Ils sont américains (Variety et Hollywood Reporter), anglais (Moving Pictures International et Screen) ou français (Le Film français ou Zurban) et emplissent chaque matin les halls des hôtels, du palais et autres lieux stratégiques fréquentés par les festivaliers.
Publiés en grand format sur papier glacé (sauf le petit Zurban), ils s’adressent à un public de professionnels et grouillent d’informations pratiques, économiques ou people sur le Festival, certains réalisant également des critiques des films, des sélections et du marché.

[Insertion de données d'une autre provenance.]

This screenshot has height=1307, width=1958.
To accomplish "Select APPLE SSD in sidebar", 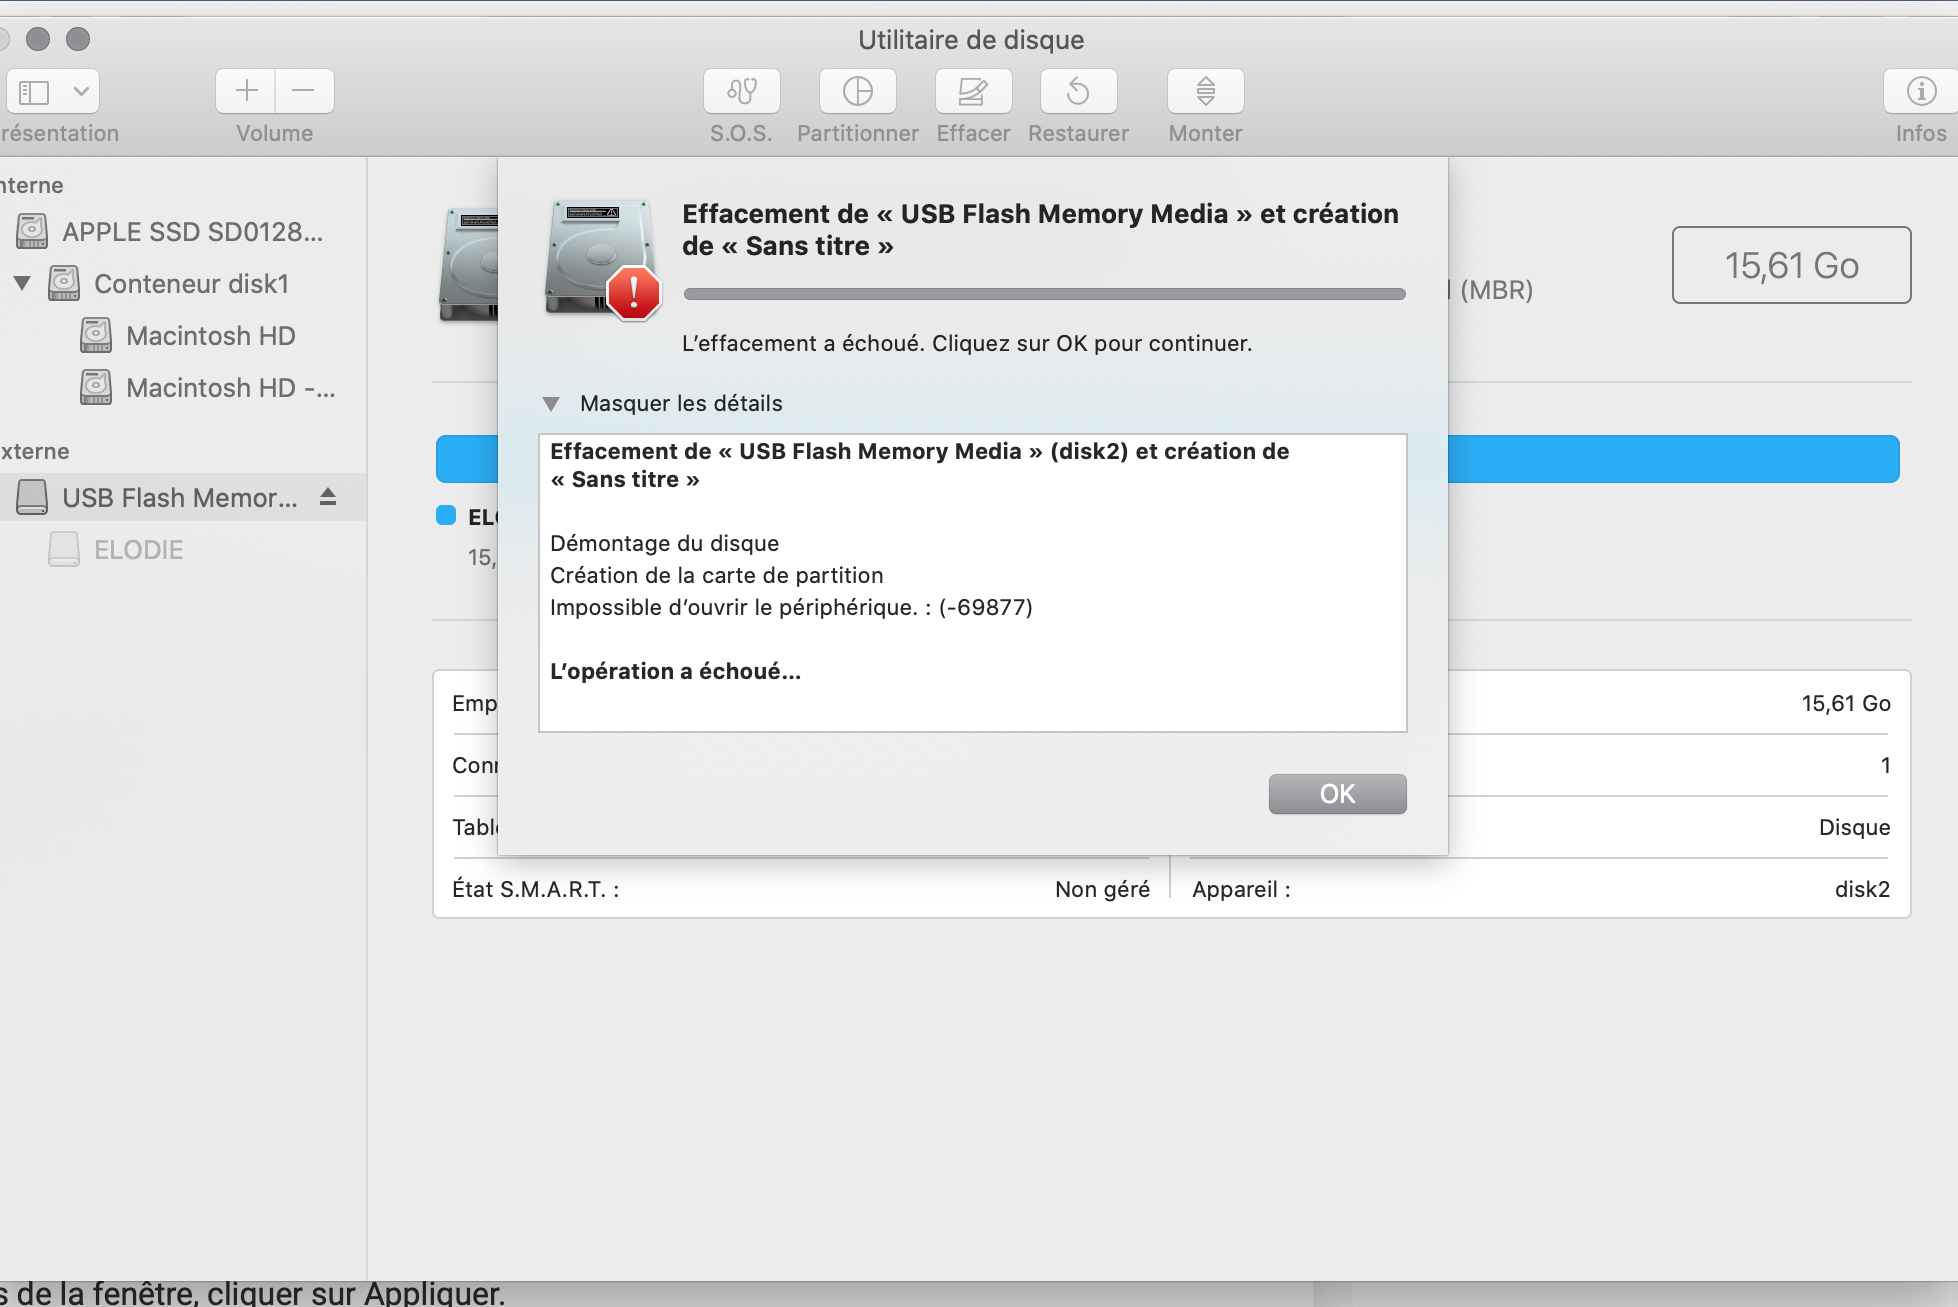I will click(x=191, y=232).
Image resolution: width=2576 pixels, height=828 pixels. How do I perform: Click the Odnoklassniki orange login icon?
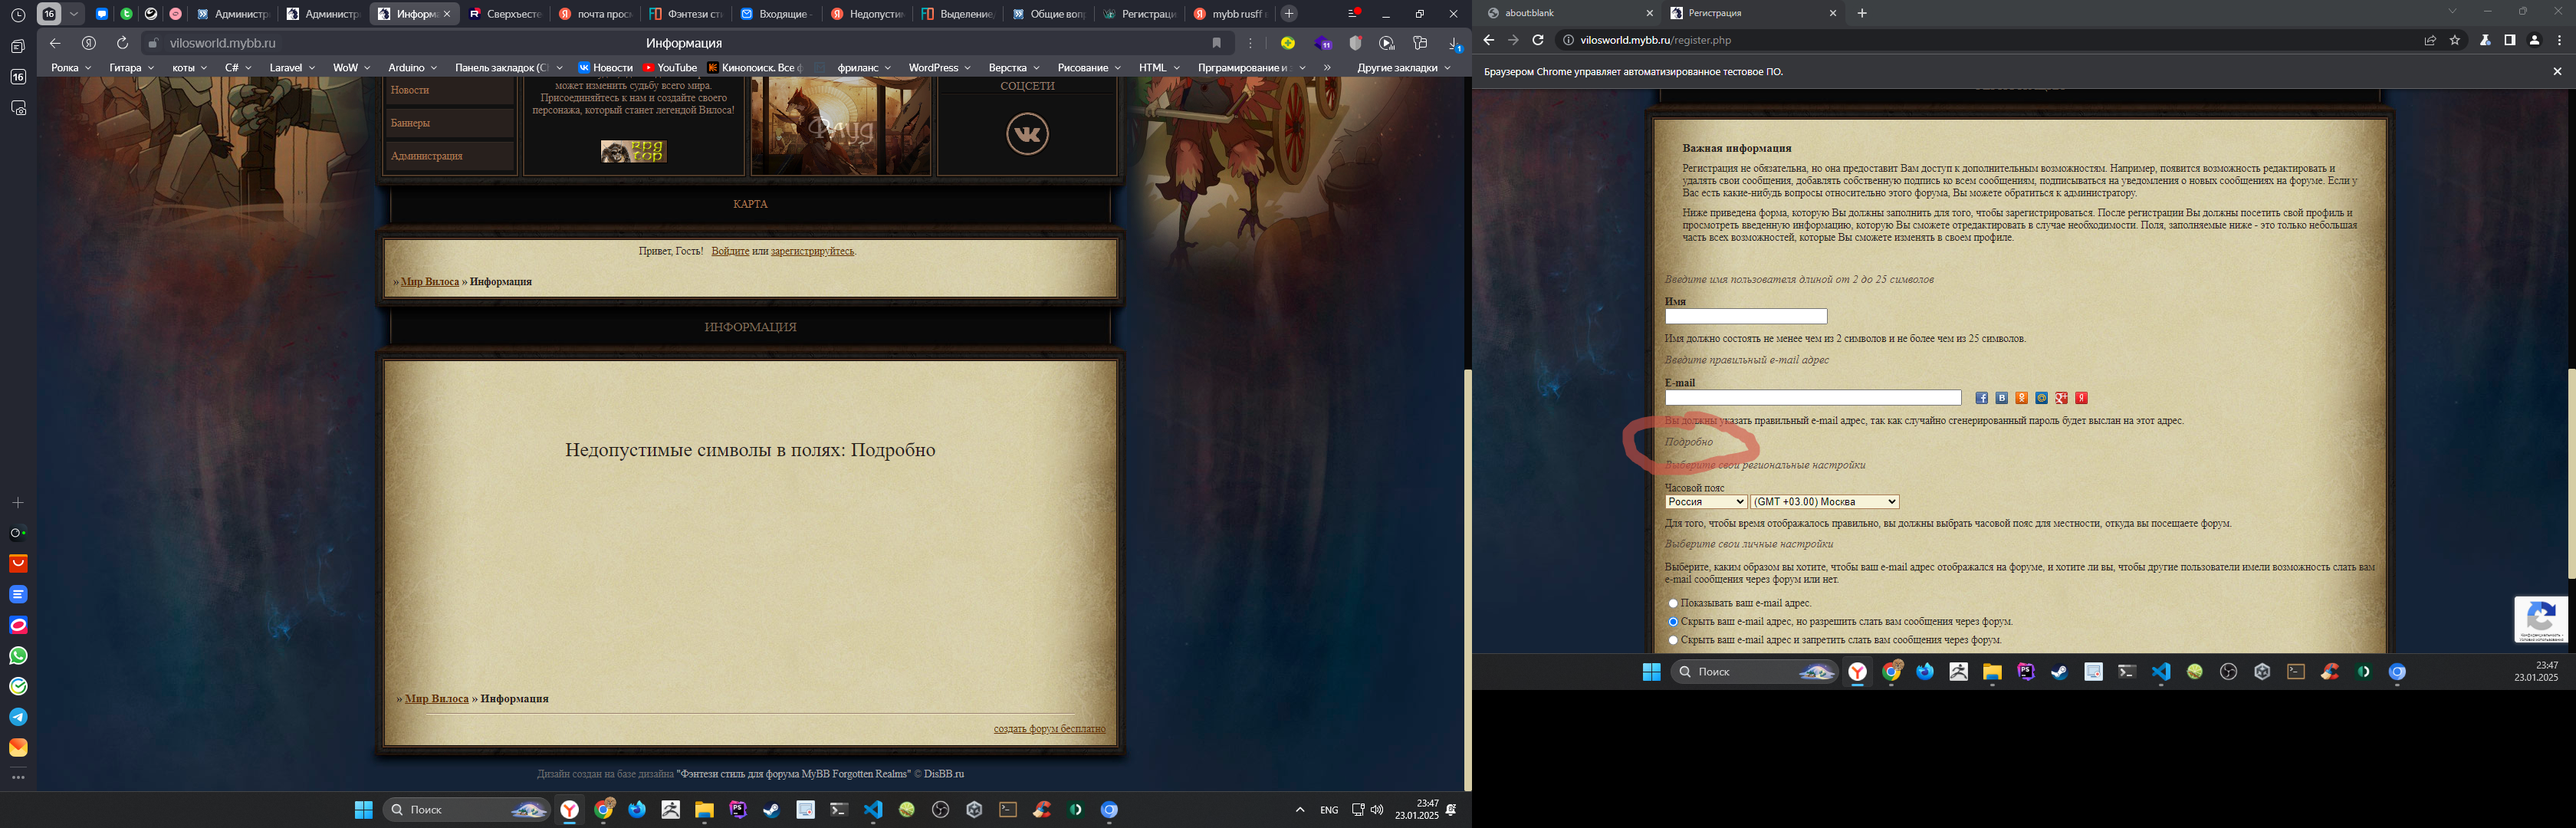[2021, 398]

Des quotidiens nationaux comme Le Monde et Libération produisent des cahiers ou pagination spéciale sur Cannes (3 à 5 pages pour Le Monde, pour la première fois entièrement réalisées à Cannes, et 6 pour Libération, avec un cahier de 12 pages le mercredi). Ils disposent pour cela d’une rédaction détachée (9 journalistes et 1 photographe pour Le Monde, 12 personnes dont 4 critiques pour Libération).

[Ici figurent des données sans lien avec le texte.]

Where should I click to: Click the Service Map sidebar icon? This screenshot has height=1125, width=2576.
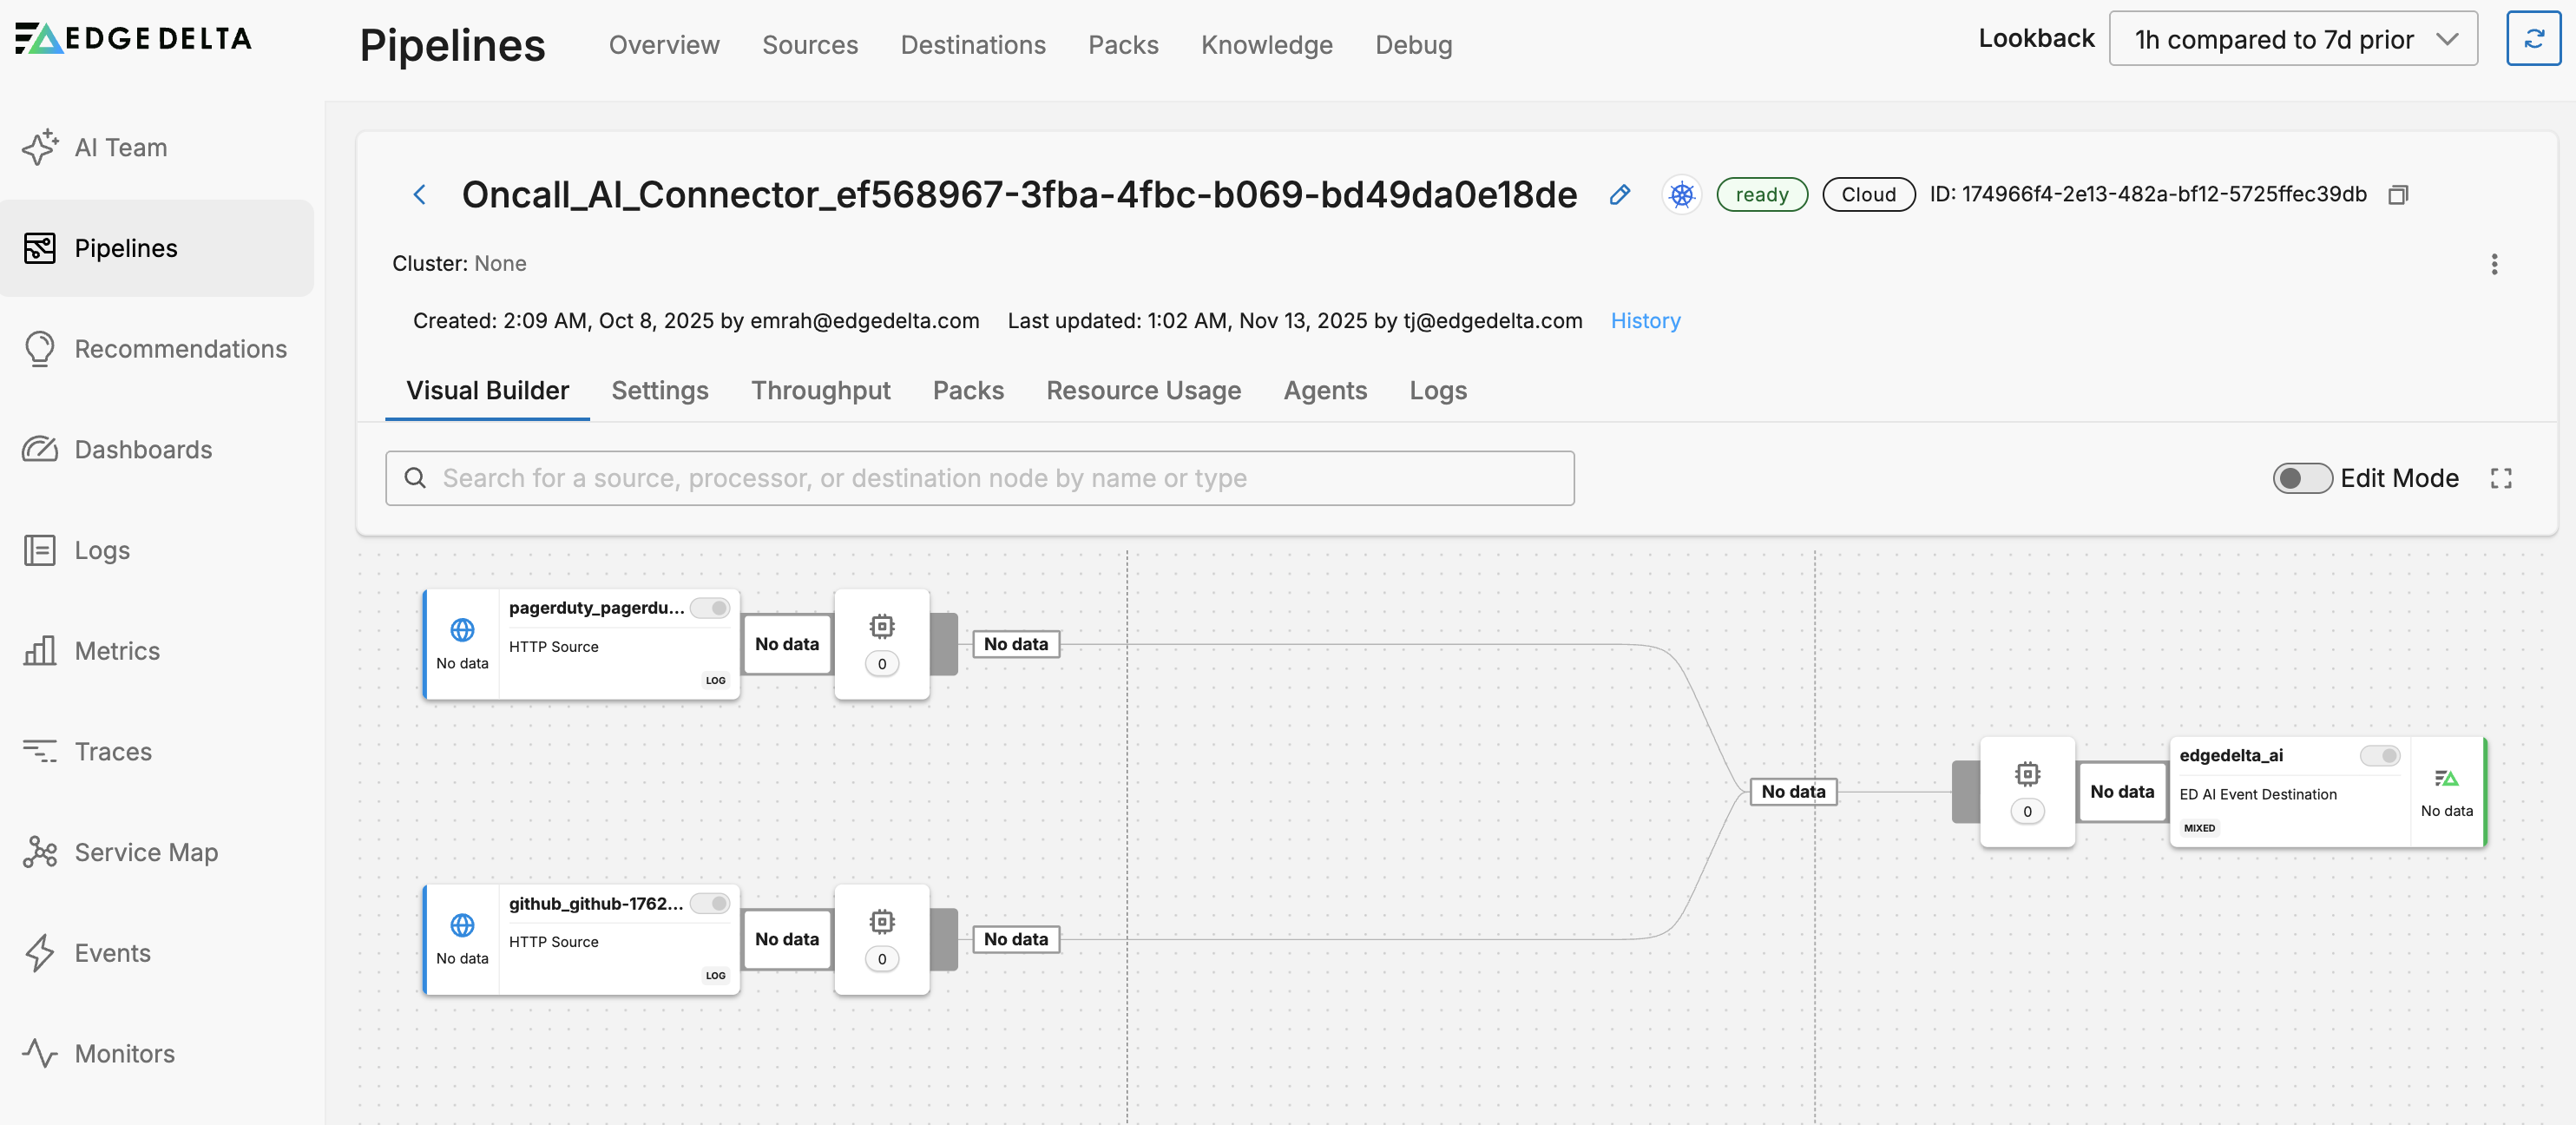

Le régional de l’étape, Nice-Matin, publie un cahier de 8 pages et deux éditions quotidiennes d’une revue de la presse internationale, vendues à une trentaine de clients.
Une aubaine pour quelques imprimeurs de la région dont Riccobono au Muy (Var), qui rafle la mise en sortant chaque matin Variety, Moving Pictures International et Le Film français, ces quotidiens tirant en moyenne à 7 500 exemplaires.
Distribués gratuitement à Cannes, chaque magazine compte sur la publicité pour équilibrer son budget. « Nous n’avons aucune visibilité avant Cannes et l’on prend toujours un risque économique », reconnaît Sophie Dacbert, rédactrice en chef du Film français. Mais faire l’impasse sur le plus grand festival du cinéma au monde est impensable, notoriété oblige, reconnaissent les responsables de ces journaux.
Business et étoiles
Bible des professionnels américains depuis 1905, Variety, qui publie deux quotidiens aux USA et un hebdo dans 84 pays, détache à Cannes une équipe de 55 personnes, dont 27 journalistes.
« Notre grande force, c’est nos critiques de films qui couvrent 70% de la pagination (110 en 8 jours l’an passé). Elles peuvent influer sur la cote d’un film pour des acheteurs qui attendent souvent sa publication avant d’en négocier des droits », explique Sandrine Bentata, directrice commerciale adjointe pour l’Europe.
Son de cloche inverse chez l’anglais Moving Pictures International, journal consacré à l’industrie du film... au marché donc plus proche des annonceurs, qui mobilise 34 personnes dont 10 journalistes à Cannes. « Nous respectons trop le travail des réalisateurs pour dire si un film est bon ou pas », explique sa directrice adjointe Helena Mackenzie.
Seul magazine à rendre compte en image de la montée des marche dès le lendemain, Le Film français mise sur la réactivité d’une équipe jeune (20 personnes dont 6 journalistes et 2 photographes) pour faire la différence.
Outre des pages « business », le journal de référence en français propose chaque jour les comptes-rendus de déjeuners qu’il organise avec des comédiens, réalisateurs ou producteurs. Il publie enfin un tableau des « étoiles » décernées par 15 critiques.